After a long, hot summer of drought, smoke and grasshoppers harvest got underway for many in the area at the end of July, first part of August, and is now wrapping up for another year. While yields have been lower for many than what they have been the prices are up this year, especially for pulse crops and durum wheat.
North Toole County farmer, Rex Tom-sheck, shared that while he did not suffer any hail damage this year, the long, hot summer definitely took its toll.
“Harvest was very short and dry this year, with yields from a quarter to half of the yield we got last year,” said Tomsheck. “The drought and crazy hot temperatures for an extended period of time are to blame.”
Kim Woodring, MSU Toole County Extension Agent, whose family, the Sutas, farm west of Shelby, shared much of the same.
“We didn’t get a lot of rain this year so a lot of what did grow was eaten by the plague of grasshoppers or damaged by hailstorms,” said Woodring. “Harvest has been different this year for many folks. Many farmers decided to swath their fields and bale their grain for livestock consumption.
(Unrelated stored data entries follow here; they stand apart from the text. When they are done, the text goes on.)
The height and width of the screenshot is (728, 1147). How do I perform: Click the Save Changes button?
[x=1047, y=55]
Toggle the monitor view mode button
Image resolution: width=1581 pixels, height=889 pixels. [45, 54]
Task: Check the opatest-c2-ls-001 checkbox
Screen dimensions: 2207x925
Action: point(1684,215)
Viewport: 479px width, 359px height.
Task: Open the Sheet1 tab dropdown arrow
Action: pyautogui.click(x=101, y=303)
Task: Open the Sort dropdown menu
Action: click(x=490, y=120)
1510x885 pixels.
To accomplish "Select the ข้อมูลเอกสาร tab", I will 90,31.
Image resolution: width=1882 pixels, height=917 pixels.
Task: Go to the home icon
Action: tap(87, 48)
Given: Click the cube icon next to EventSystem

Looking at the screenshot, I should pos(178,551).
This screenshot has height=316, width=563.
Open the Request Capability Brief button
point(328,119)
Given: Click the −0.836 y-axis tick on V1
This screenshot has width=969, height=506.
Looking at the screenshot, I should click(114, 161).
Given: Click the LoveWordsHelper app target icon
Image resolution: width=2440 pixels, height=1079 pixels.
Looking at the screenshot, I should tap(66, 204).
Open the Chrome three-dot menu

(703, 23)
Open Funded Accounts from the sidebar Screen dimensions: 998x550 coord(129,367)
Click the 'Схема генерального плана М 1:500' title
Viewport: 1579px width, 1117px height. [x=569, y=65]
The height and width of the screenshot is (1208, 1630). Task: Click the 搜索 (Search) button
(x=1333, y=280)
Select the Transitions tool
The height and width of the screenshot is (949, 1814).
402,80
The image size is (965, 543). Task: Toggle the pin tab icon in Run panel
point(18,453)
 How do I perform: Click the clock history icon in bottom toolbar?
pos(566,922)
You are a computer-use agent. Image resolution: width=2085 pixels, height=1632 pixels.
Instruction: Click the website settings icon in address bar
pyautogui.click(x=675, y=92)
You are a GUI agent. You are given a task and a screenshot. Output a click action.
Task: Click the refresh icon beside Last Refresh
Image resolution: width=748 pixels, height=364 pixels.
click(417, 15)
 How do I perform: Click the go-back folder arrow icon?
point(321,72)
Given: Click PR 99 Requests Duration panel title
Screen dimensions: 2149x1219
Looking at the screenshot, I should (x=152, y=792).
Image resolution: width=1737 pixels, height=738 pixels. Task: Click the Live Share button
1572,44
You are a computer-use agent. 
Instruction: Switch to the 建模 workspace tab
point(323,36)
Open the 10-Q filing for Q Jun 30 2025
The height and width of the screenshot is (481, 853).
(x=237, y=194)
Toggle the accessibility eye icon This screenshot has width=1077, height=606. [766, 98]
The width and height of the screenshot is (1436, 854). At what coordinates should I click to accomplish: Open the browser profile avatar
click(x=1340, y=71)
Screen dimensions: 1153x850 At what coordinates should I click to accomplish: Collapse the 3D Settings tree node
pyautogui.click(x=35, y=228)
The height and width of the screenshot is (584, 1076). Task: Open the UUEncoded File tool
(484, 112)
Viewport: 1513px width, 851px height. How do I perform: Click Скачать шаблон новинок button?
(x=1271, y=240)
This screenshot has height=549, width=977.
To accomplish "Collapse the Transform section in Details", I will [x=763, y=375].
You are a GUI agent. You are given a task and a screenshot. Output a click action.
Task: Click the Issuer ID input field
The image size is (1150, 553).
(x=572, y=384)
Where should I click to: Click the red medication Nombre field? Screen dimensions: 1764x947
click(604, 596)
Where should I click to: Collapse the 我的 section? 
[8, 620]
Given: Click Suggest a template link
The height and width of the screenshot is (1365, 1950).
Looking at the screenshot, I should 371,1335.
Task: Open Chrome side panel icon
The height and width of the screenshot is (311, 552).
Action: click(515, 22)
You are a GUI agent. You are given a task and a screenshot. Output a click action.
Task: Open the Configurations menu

This was a risky practice too, because when those plants are stressed from drought or hail, the nitrate levels go up and that can be harmful for livestock.”
Farmers in western Toole County are also seeing lower yields than in prior years.
“For our farm, I would say that we are pretty lucky to have a crop at all on the small amount of rain that we got,” said Woodring. “The showers that we have had the last few weeks have been really helpful! Everything has greened up and it will give farmers a chance to plant their winter crops. It also brought down the fire danger in the area.”
Harvest is quickly coming to an end and while many are not seeing the yields that they would prefer; all are trying to stay optimistic about what next year may bring. Farming is one of the oldest industries out there and also one of the toughest, if you’ve eaten today, thank a farmer!